EXERCISE AIM: Exactly the lines below starting at the line with "Instruction: Click the" and ending at the line with "Where should I" are wanted, with both ends included. Leave out the pictures and add no other lines.

Stored records:
_ _ _ _ _
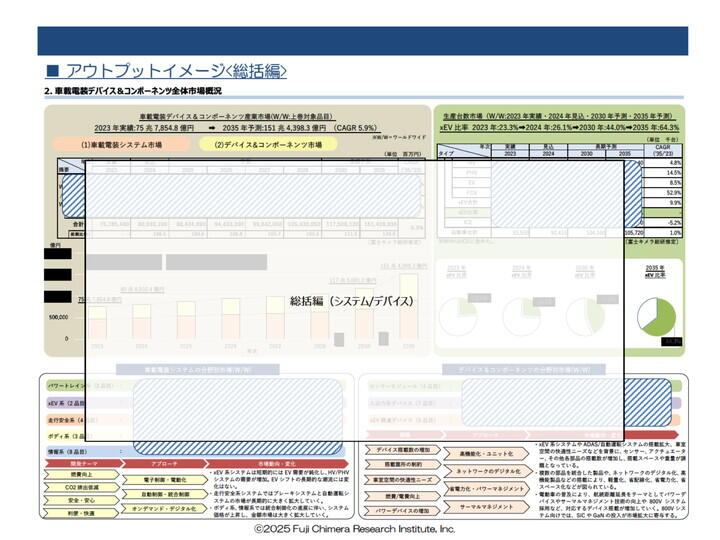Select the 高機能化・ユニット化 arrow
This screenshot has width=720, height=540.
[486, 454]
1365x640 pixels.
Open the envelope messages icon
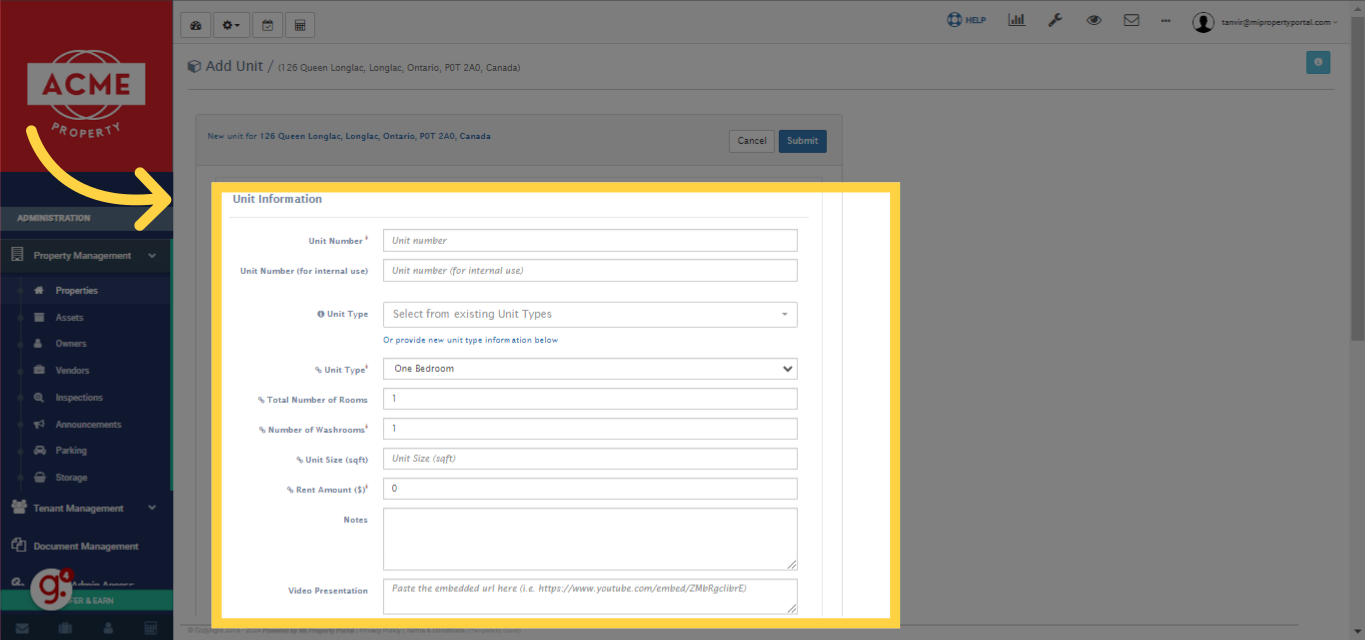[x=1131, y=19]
_ _ _ _ _
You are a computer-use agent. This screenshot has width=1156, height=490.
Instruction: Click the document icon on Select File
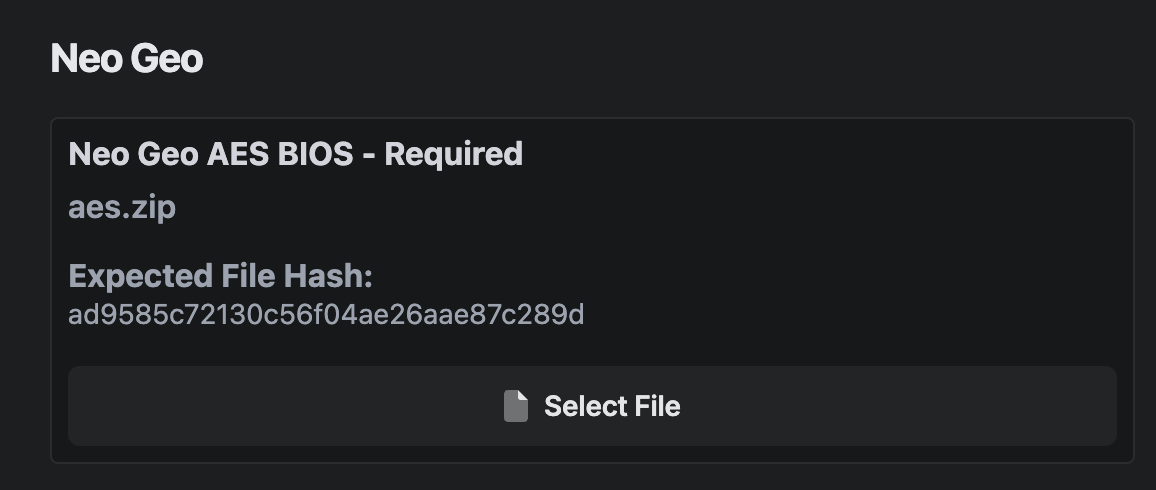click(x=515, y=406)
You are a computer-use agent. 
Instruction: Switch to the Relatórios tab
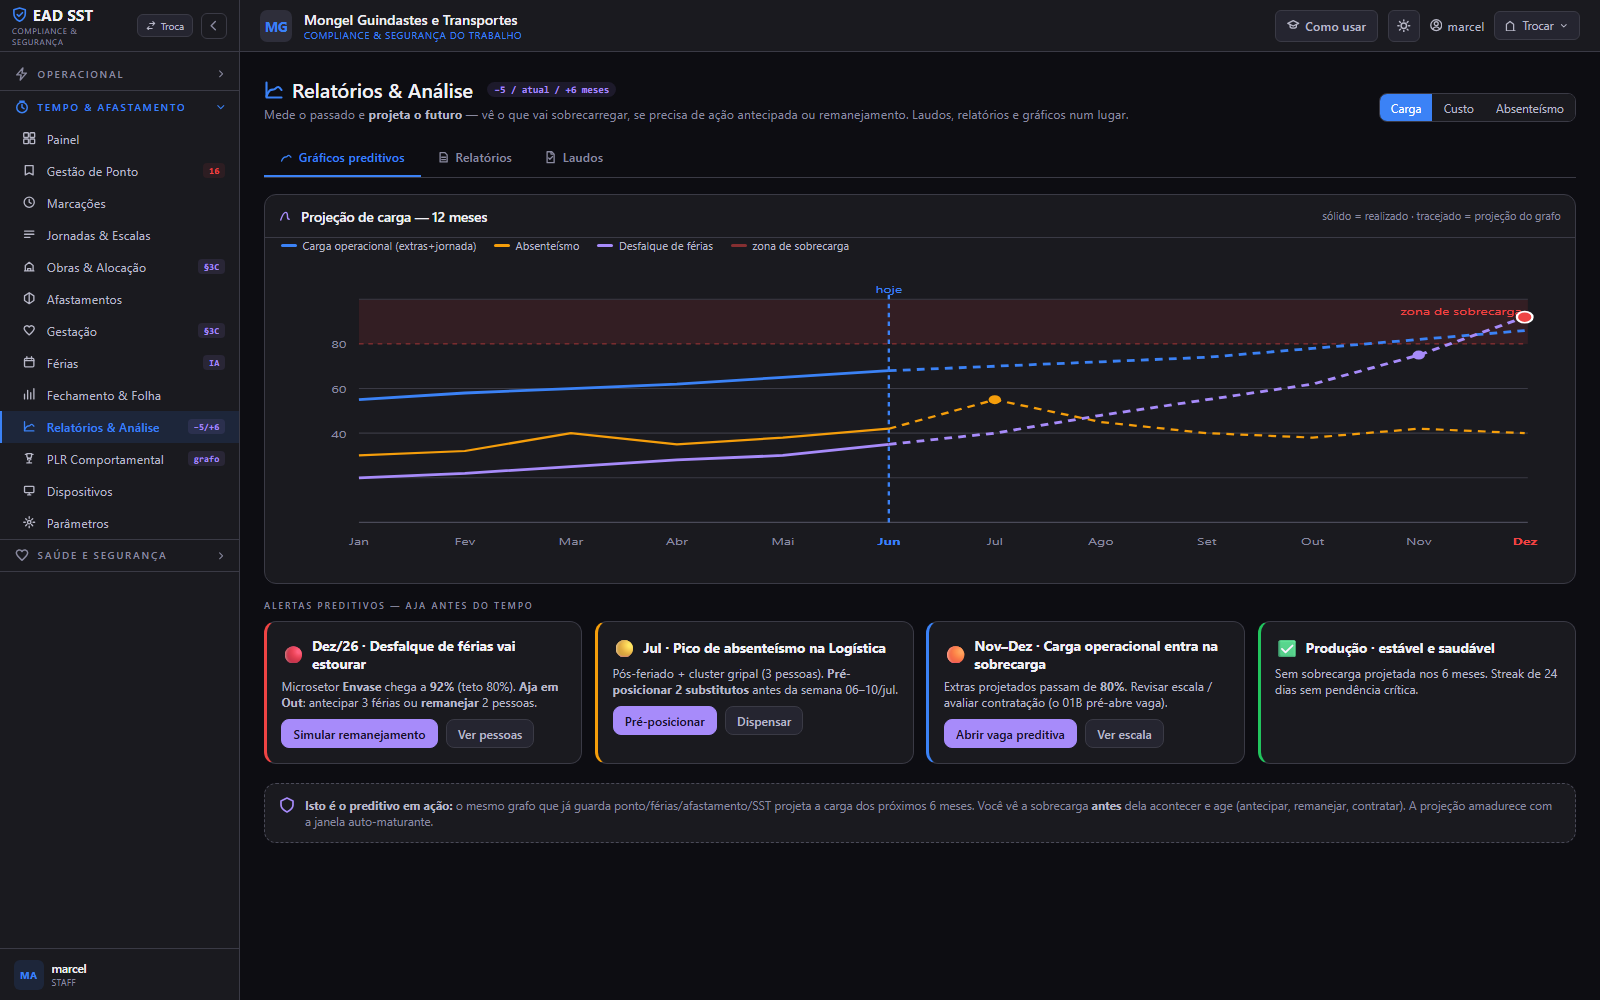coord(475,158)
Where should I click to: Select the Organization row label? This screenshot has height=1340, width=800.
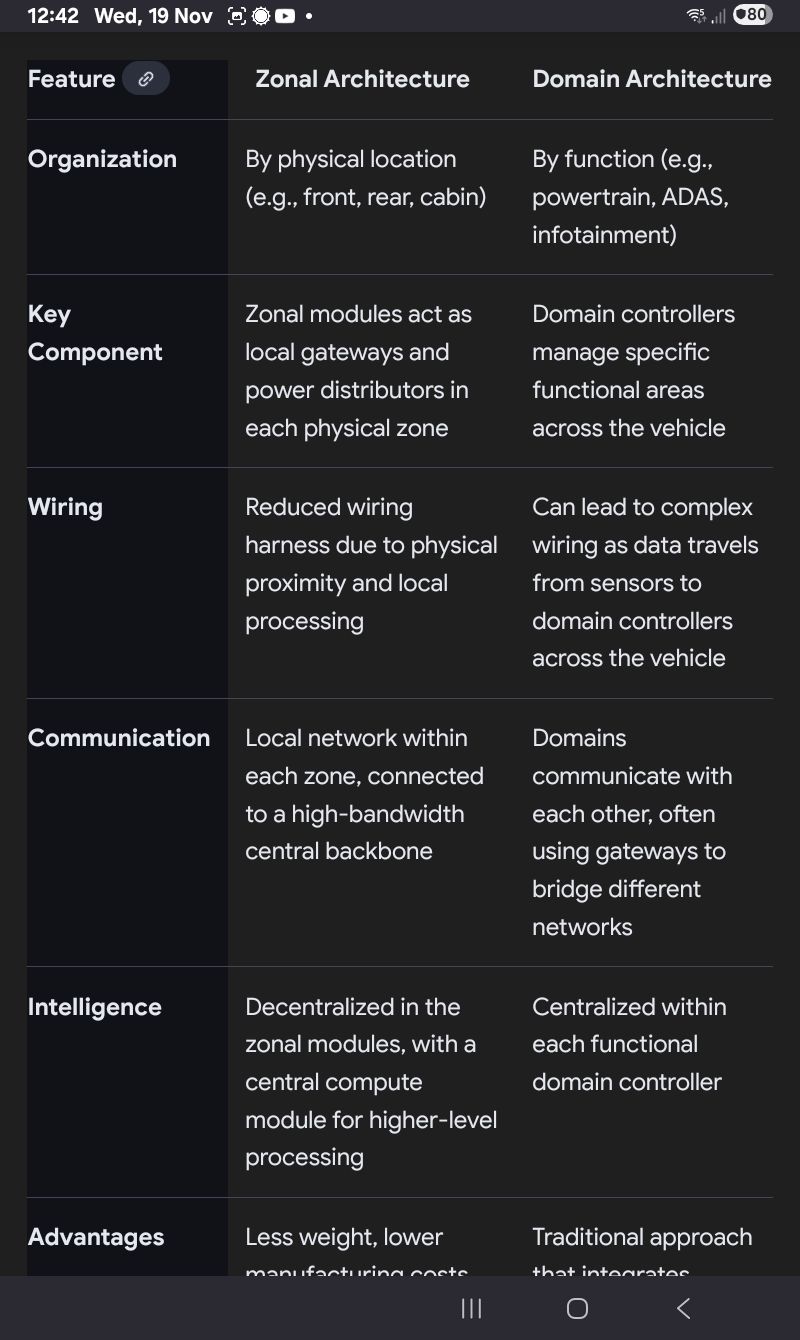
_ _ _ _ _
TASK OUTPUT:
Instruction: Click the document icon on Select File
click(x=515, y=406)
You are a computer-use agent. 
Instruction: Switch to the Relatórios tab
coord(475,158)
Where should I click to: Select the Organization row label? This screenshot has height=1340, width=800.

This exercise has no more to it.